Mounted police--Arab troopers in the service of the government-- had appeared outside by this time, and some of the Jews ran down the stairs of Slonim's house and out into the roadway. They implored the policemen to dismount and protect their friends and relatives inside the house and clung around the necks of the horses. From the upper windows came the terrifying screams of the old people, but the police galloped off, leaving the boys in the road to be cut down by Arabs arriving from all sides for the orgy of blood.
What occurred in the upper chambers of Slonim's house could be seen when we found the twelve-foot-high ceiling splashed with blood. The rooms looked like a slaughterhouse. When I visited the place in the company of Captain Marek Schwartz, a former Austrian artillery officer, Mr. Abraham Goldberg of New York, and Mr. Ernst Davies, correspondent of the old Berliner Tageblatt, the blood stood in a huge pool on the slightly sagging stone floor of the house. Clocks, crockery, tables and windows had been smashed to smithereens. Of the unlooted articles, not a single item had been left intact except a large black-and-white photograph of Dr. Theodore Herzl, the founder of political Zionism. Around the picture's frame the murderers had draped the blood-drenched underwear of a woman.
We stood silently contemplating the scene of slaughter when the door was flung open by a British solder with fixed bayonet. In strolled Mr. Keith-Roach, governor of the Jaffa district, followed by a colonel of the Green Howards battalion of the King's African Rifles.

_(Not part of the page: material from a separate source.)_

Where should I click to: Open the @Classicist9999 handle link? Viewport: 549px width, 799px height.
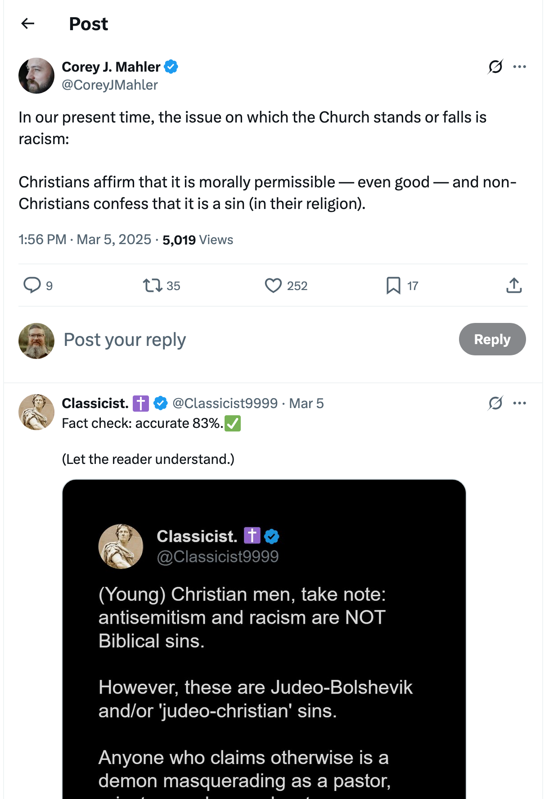click(225, 403)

They took a hasty glance around that awful room, and Mr. Roach remarked to his companion, "Shall we have lunch now or drive to Jerusalem first?"
In Jerusalem the Government published a refutation of the rumors that the dead Jews of Hebron had been tortured before they had their throats slit. This made me rush back to that city accompanied by two medical men, Dr. Dantziger and Dr. Ticho. I intended to gather up the severed sexual organs and the cut-off women's breasts we had seen lying scattered over the floor and in the beds. But when we came to Hebron a telephone call from Jerusalem had ordered our access barred to the Slonim house. A heavy guard had been placed before the door. Only then did I recall that I had inadvertently told a fellow newspaperman in Jerusalem about our gruesome discoveries.
On the same day of the Hebron massacre, the Arabs had rioted in Jerusalem, crying: "Death to the Jews! The government is with us!" The fact that the attacks on Jewish communities in different parts of the country had occurred simultaneously was interpreted by the Mufti's newspaper Falastin as irrefutable evidence of the spontaneity of the outburst of Arab indignation. The Acting
HIgh Commissioner, Mr. H.C. Luke, had informed newspapermen that the government had been completely taken unawares. Yet a full ten days earlier it was he who had ordered the various hospitals, and especially the Rothschild clinic of which Dr. Dantziger was chief surgeon, to have a large number of beds in readiness in view of the government's expectation of a riotous outbreak.
(Kirk and Tansey point out that the British administration established an inquiry which exonerated the Mufti. His lawyer called him "a loyal friend of Britain." Of course within a few years the Mufti was a Nazi ally, offering Arab participation in Hitler's annihilation of the Jews.)
Hebron is the current landmine. Should it be evacuated? Should the Israel Defense Forces continue to patrol the city? Should there be territorial contiguity between the Jewish areas and the cave of Machpela? Or should the areas of Jewish settlement be isolated enclaves?
The landmines become ever more dangerous as the Israeli retreat continues. Future mines include 1) the return of hundreds of thousands and then millions of Arabs to Western Eretz Yisrael 2) the size and status of the Jewish settlements in Yesha 3) a united Jerusalem as the capital of Israel or East Jerusalem as the capital of "Falastin." Further still on the path of "peace" are mines of a magnitude capable of destroying the state. The mines are on both sides of the Green Line. They threaten the Palestinization of all of Israel and the "return" of all Arab lands to hundreds of thousands of "refugees."
In the face of this series of mines, each of which is activated by Israel's capitulation to the preceding one, there is only one possible policy. It is preferable that the nightmare of Oslo should be brought to an end now in Hebron by our stubborn insistence that full security control of Hebron and its surroundings remain with the IDF. If the mayor of Hebron is unwilling to accept the slightest changes in the comprehensive plan for the withdrawal from Hebron, one must clarify for him that there is no withdrawal. There is no better place than Hebron and no time better than now, at the beginning of a national government, to put on the brakes and start the process of salvation.
In Oslo the state of Palestine was born. In Hebron the state of Israel can be reborn.